L2TP/IPsecが連携する際には、L2TPが構築するトンネル自体をIPsecが保護するという二重カプセル化の構造がとられる。具体的には、まずIPsecによってセキュアな通信経路(IPsecトンネル)が確立される。このIPsecトンネルが確立された後に、そのセキュアな経路上でL2TPトンネルが構築される流れとなる。ユーザーのデータはまずL2TPによってカプセル化され、さらにそのL2TPパケット全体がIPsecによって暗号化され、認証情報が付加されてから公衆ネットワークに送出される。
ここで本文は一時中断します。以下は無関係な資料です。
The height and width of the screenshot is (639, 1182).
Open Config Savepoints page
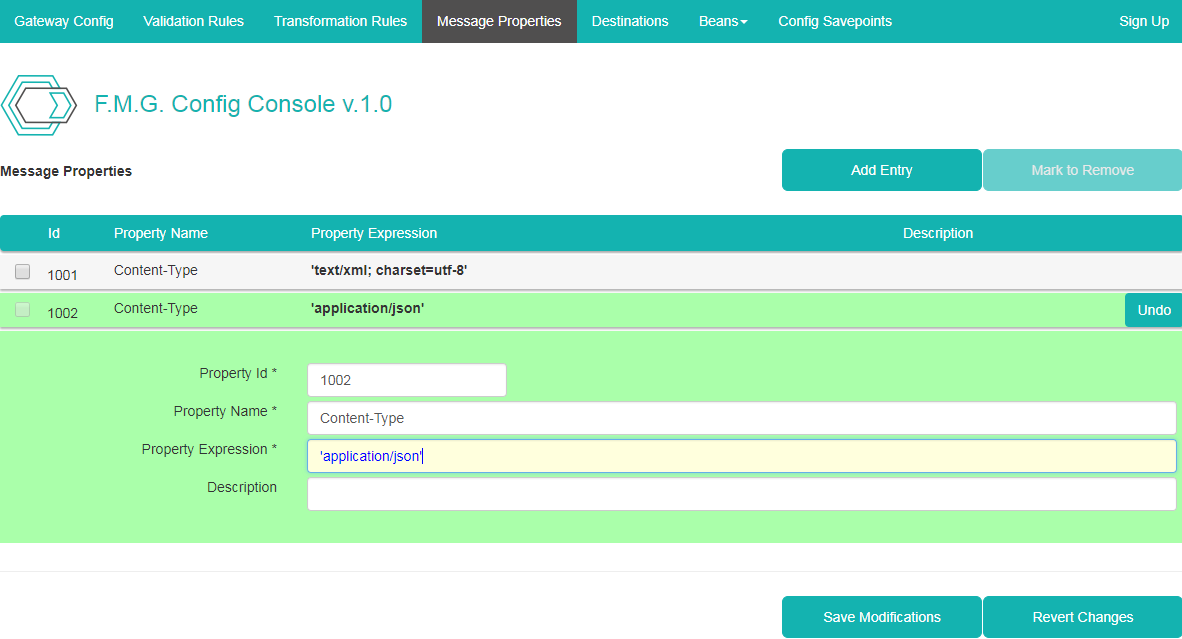[835, 21]
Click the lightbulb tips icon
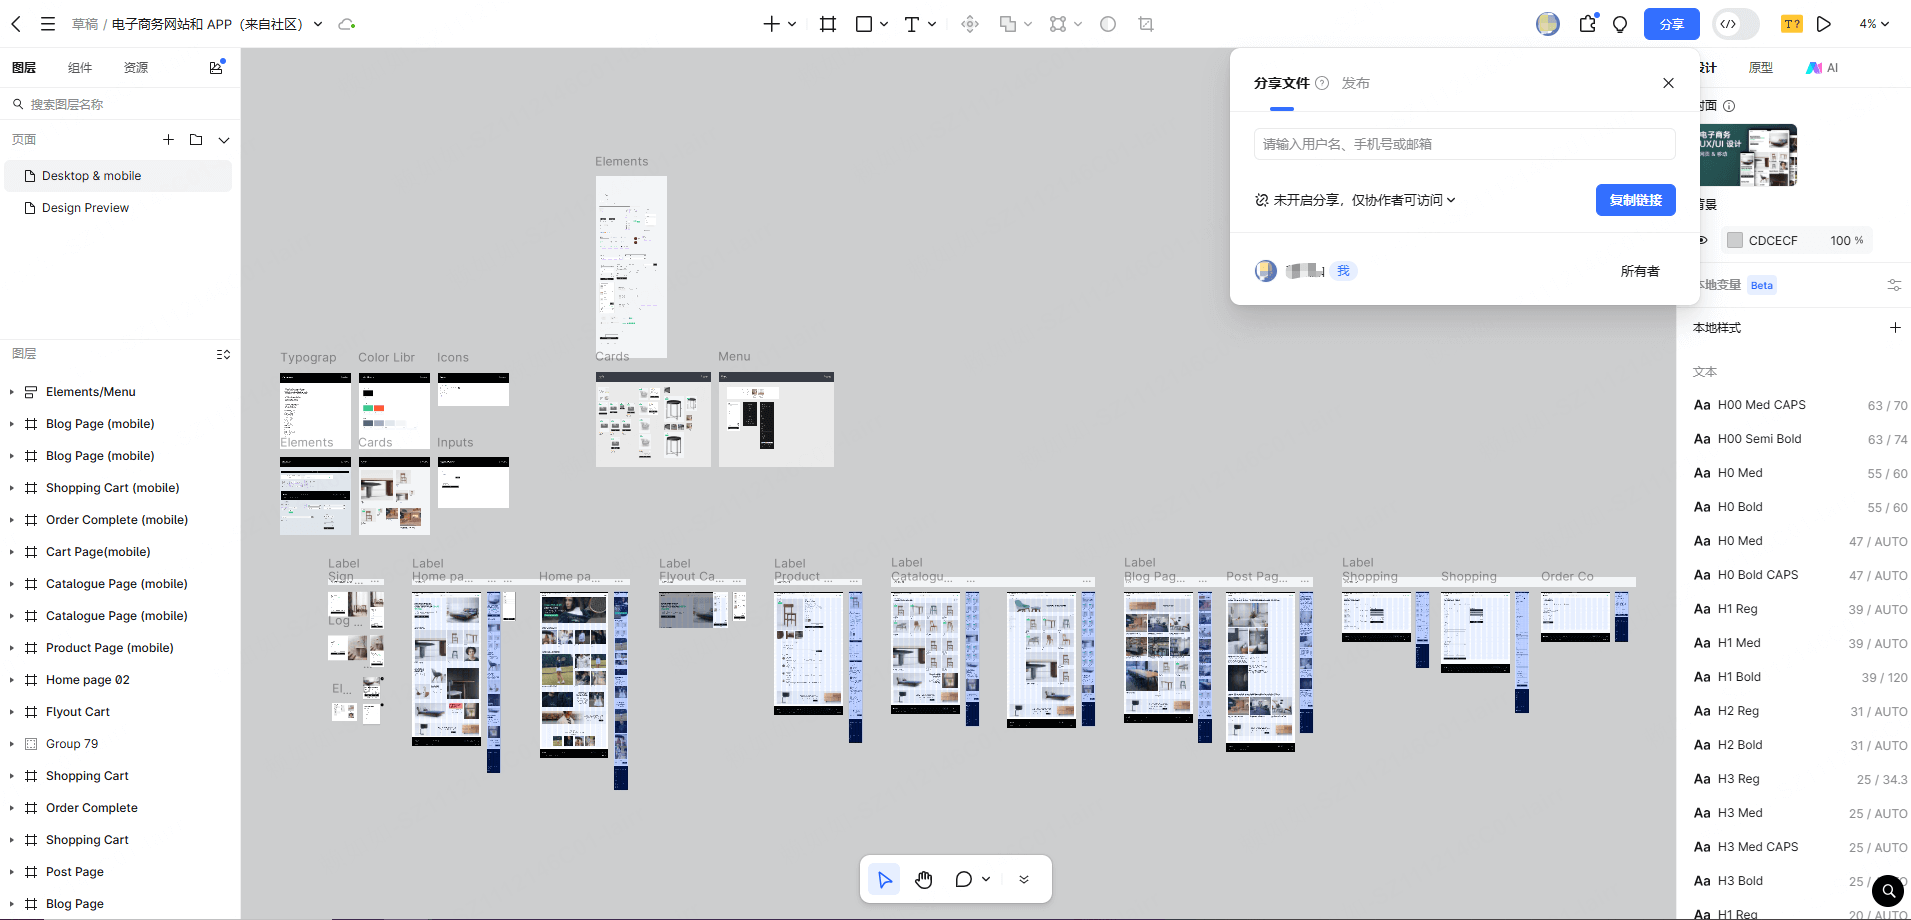 point(1620,24)
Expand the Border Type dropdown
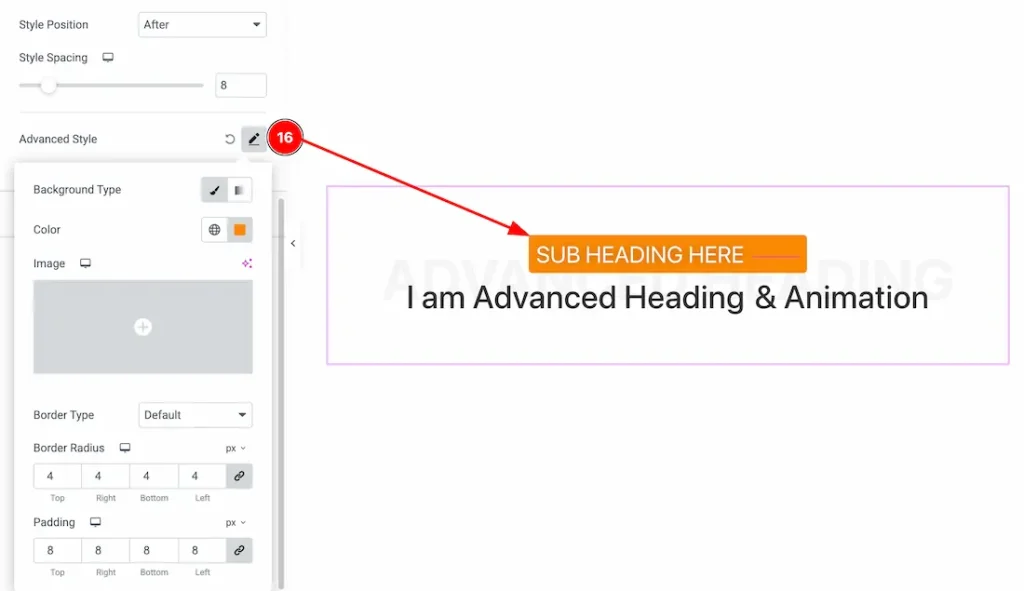Image resolution: width=1024 pixels, height=591 pixels. tap(195, 415)
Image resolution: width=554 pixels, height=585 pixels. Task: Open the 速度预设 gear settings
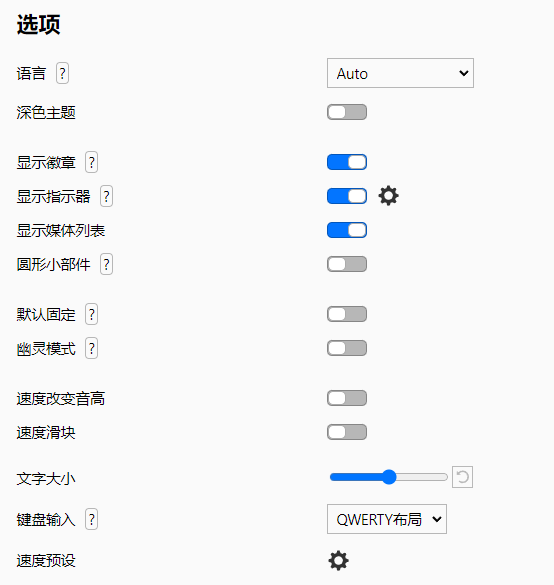(338, 560)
受信側では、まずIPsecによってパケットの復号と認証が行われ、その後にL2TPによってカプセル化されたデータが取り出されて処理される。この二重のカプセル化により、L2TPの持つ汎用性と、IPsecの提供する強力なセキュリティ(データの暗号化、完全性検証、送信元認証)が両立し、非常に安全で柔軟なVPN接続が実現される。
L2TP/IPsecは、その強力なセキュリティとOS標準サポートの広さから、リモートアクセスVPNの最も一般的な方式の一つとして世界中で広く利用されている。Windows、macOS、Linux、iOS、Androidといった主要なオペレーティングシステムにはL2TP/IPsecクライアント機能が標準で搭載されており、特別なソフトウェアを導入することなくVPN接続が可能である。これにより、企業が従業員のリモートワーク環境を構築したり、支社間でのセキュアなデータ通信を実現したりする際に、手軽かつ安全な方法として選択されることが多い。高いセキュリティレベルが求められる環境において、データの傍受や改ざんのリスクを最小限に抑えながら、柔軟なネットワークアクセスを提供する上で重要な役割を果たす技術である。